━━━ Data section ━━━

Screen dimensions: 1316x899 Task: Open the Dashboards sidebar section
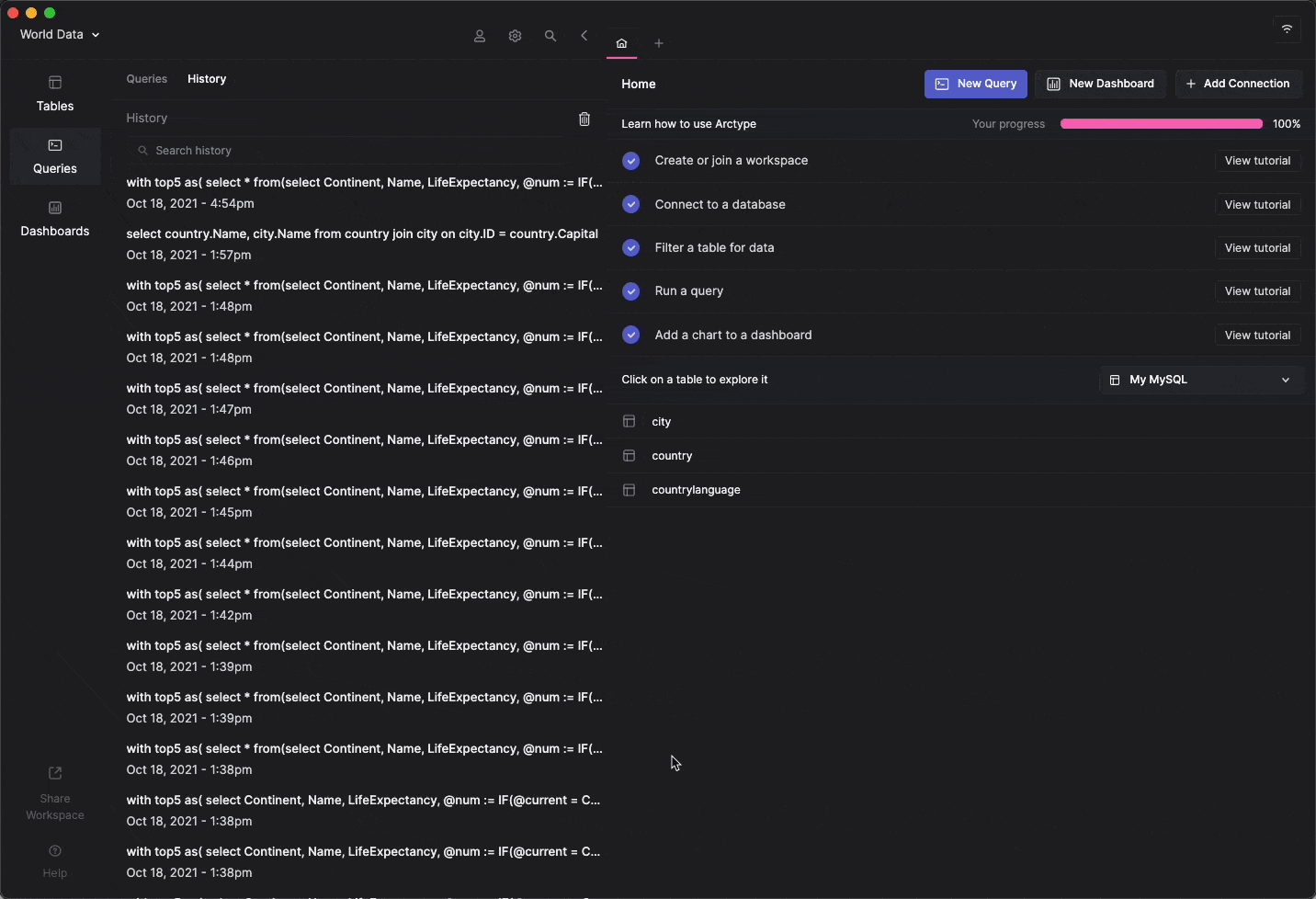pos(55,219)
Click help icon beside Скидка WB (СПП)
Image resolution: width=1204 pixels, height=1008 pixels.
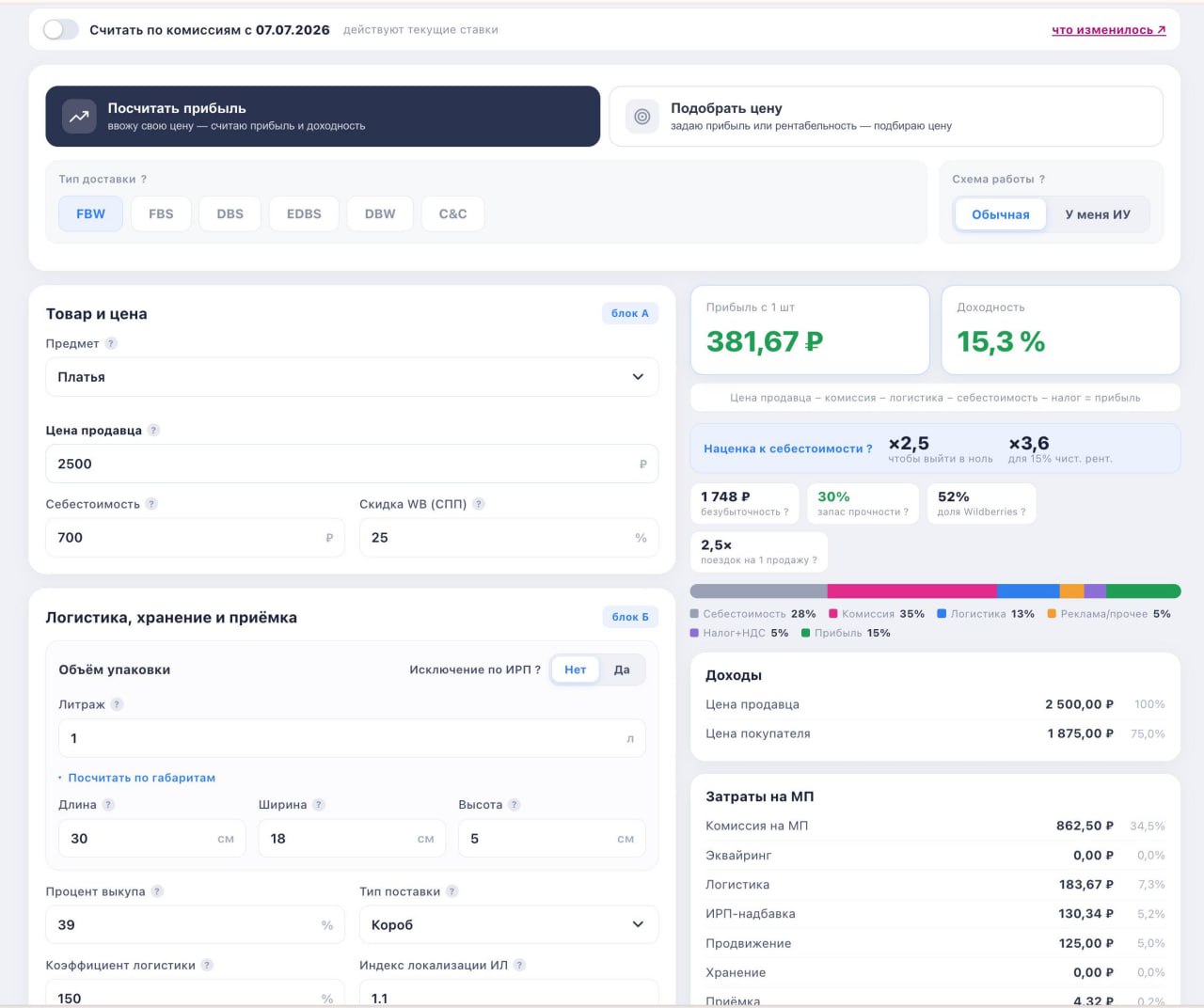click(x=479, y=504)

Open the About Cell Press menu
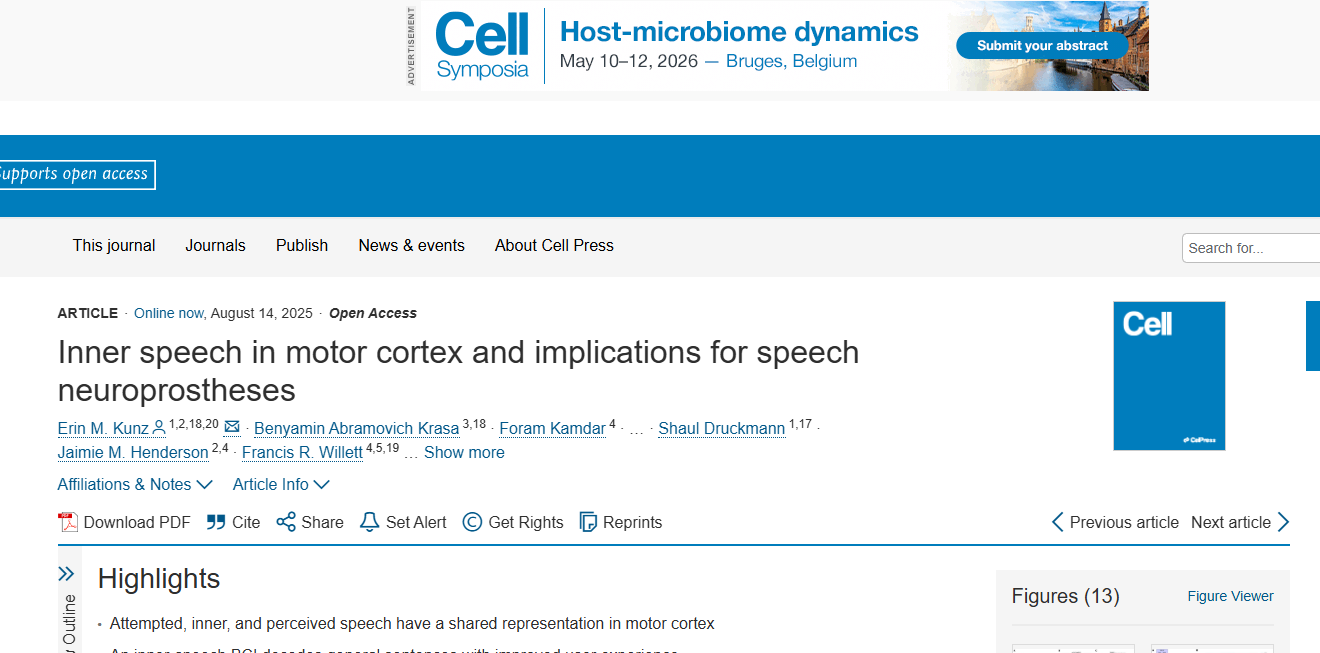[x=554, y=245]

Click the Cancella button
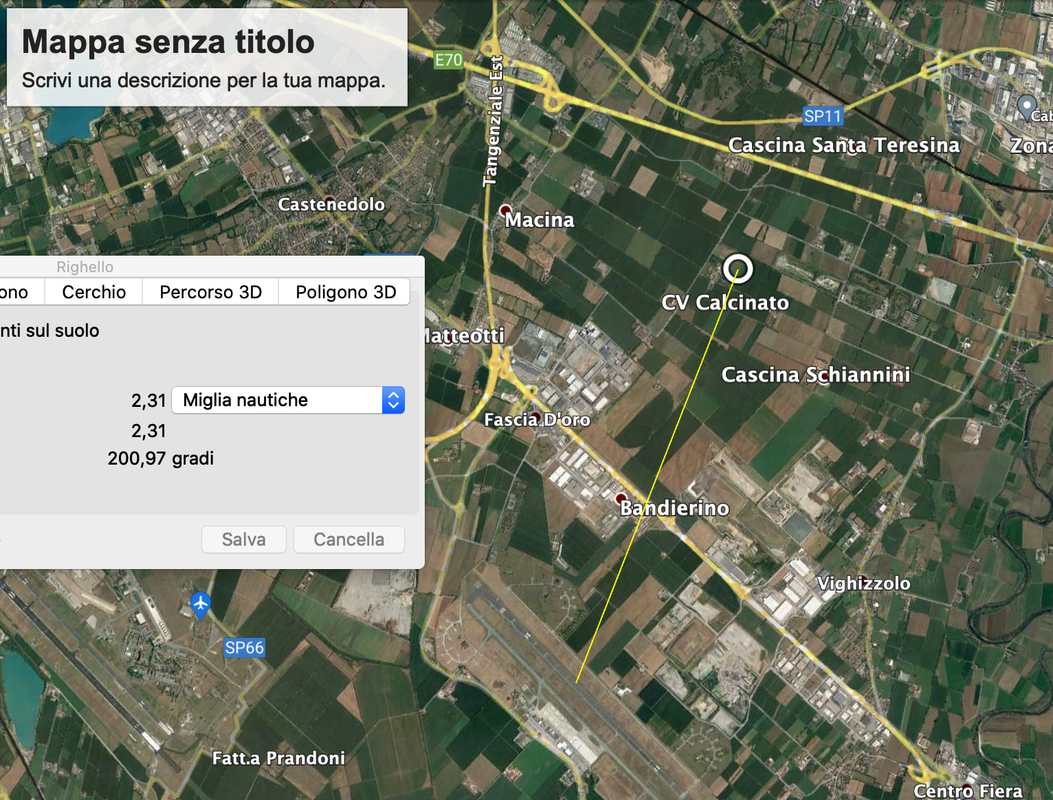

━━━

## Directions for this task
Copy exactly the lines that begin at the one containing "Open the About Cell Press menu" and end at the last line of the records, both included, omitting the pictures.

## Output for this task
Open the About Cell Press menu
[x=554, y=245]

Click the Cancella button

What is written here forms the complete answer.